TB is primarily the problem of human suffering.
The author, in 1967, presented some ways of measuring suffering.
Eleven thousand, three hundred and fifteen persons from 2,135 rural
Bangalore (Karnataka) families were questioned for the presence
of TB symptoms two months preceding an interview. Four thousand,
six hundred and ninety persons (41.4%) with symptoms were identified.
Suffering was measured in terms of death, sick man-days, absence
from work and loss of wages, hiring alternative labor, cost of treatment
etc. Sick man-days were categorized as completely bed-ridden, partially
bed-ridden and ambulatory days. The calculated rough specific mortality
of 17.6% compared poorly with the overall crude mortality of 2.2%,
without adjustment for age and sex. The overall economic penalty
inflicted was about five times more for TB patients compared to
other sick persons.
From a review of longitudinal surveys conducted
in Singapore and Korea (1975) and in the Philippines (1981-1983),
it was shown that the duration of symptoms (suffering man-days),
before diagnosis in a fresh case, could be developed into a sociological
parameter with cough, the most frequent symptom, being taken as
the index symptom.

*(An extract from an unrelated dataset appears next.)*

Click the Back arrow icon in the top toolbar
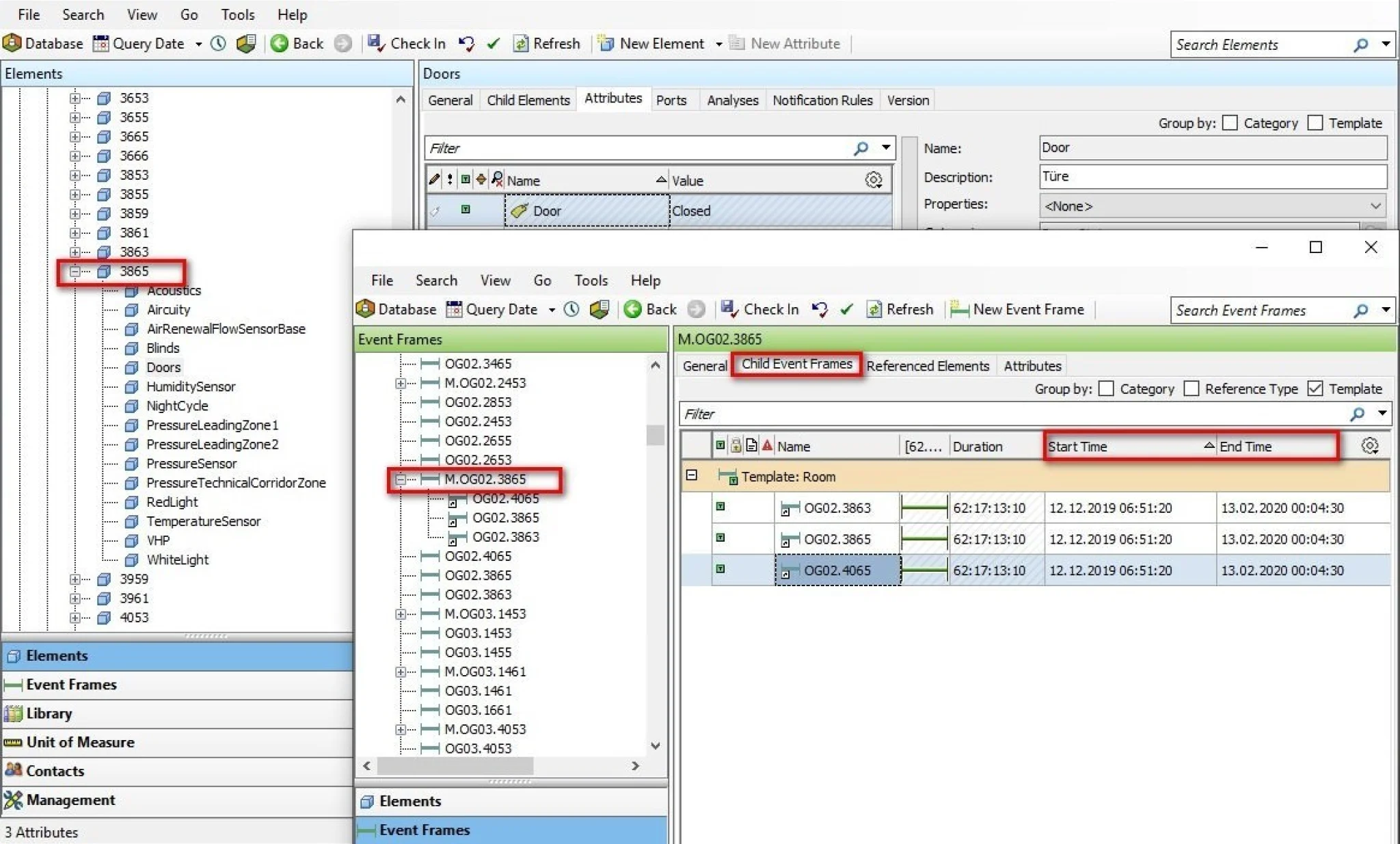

For reliability, information on the duration
of cough should be elicited in homes in the presence of the entire
family by trained health workers. Specific mortality could also
be used as a sociological yardstick. If information on TB deaths
cannot be related to the entire community, the yardstick should
be applied to patients placed on treatment by NTP. Effective NTPs
should be able to bring down specific mortality fairly close to
crude mortality. Finally, if the estimate of epidemiological prevalence
of the bacteriologically confirmed cases in the community is available,
it is desirable to calculate the proportion of the prevalence cases
under the current treatment of NTP, from time to time.